Con la celebrazione Quarto Centenario della Dedicazione della Basilica di San Pietro in Vaticano (1626-2026), sono previste diverse attività spirituali e storico culturali. Una modifica che vede anche agire sul piano tecnologico in diverse forme: con una app che permette di tradurre in 60 lingue le principali celebrazioni grazie a un software di traduzione simultanea. Saranno aperti anche nuovi spazi con approfondimenti tematici anche multimediali. Previsto poi un sistema di gestione dei flussi digitale con prenotazioni on line e sensori in grado di misurare il flusso delle presenze per regolare meglio i flussi delle presenze.
In questo contesto si manifesta il progetto “Oltre il visibile”, iniziativa congiunta di Fabbrica di San Pietro ed Eni per lo studio e il monitoraggio integrato della Basilica di San Pietro in Vaticano.

Ecco cosa succede quando l’ingegneria energetica incontra la spiritualità con “Oltre il visibile”
“Grazie a un processo integrato di informazioni sarà possibile monitorare tutti i movimenti dell’opera, in grado di supportare i tecnici dell’intervento” chiarisce Claudio Granata, direttore stakeholder relations & services di Eni. Questo è reso possibile da un gemello digitale che monitora in tempo reale ciò che accade all’interno dell’intera area. Si tratta del primo assoluto in grado di poter fare questo tipo di monitoraggio, evidenzia Granata. “Investire in tecnologia ha un grandissimo ritorno e noi lo abbiamo sperimentato in questa occasione” conclude.

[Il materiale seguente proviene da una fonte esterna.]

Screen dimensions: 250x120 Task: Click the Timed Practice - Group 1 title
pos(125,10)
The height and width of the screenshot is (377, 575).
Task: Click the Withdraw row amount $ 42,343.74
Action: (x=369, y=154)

“Abbiamo imparato a studiare le profondità della terra e modellizzare le complessità del sottosuolo” sottolinea Annalisa Muccioli, responsabile ricerca e sviluppo e funzioni tecniche di Eni. Una competenza che ha permesso di realizzare un simile lavoro e studio anche se “ci siamo calati nella spiritualità del sito che è differente dall’ambito industriale a cui siamo abituati” agendo in modo “non invasivo“. Con tecnologie avanzate “abbiamo potuto esplorare il sottosuolo e le fondamenta” senza alterare nulla.
Si tratta di un modello digitale integrale e dinamico “che unisce geometrie strutturali complesse, caratteristica del sottosuolo e dati raccolti in tempo reale da un sofisticato sistema strutturale” sottolinea Muccioli.
Presenti anche Alberto Capitanucci, senior advisor Progetti Speciali della Fabbrica di San Pietro e Jacopo Veneziani, storico dell’arte.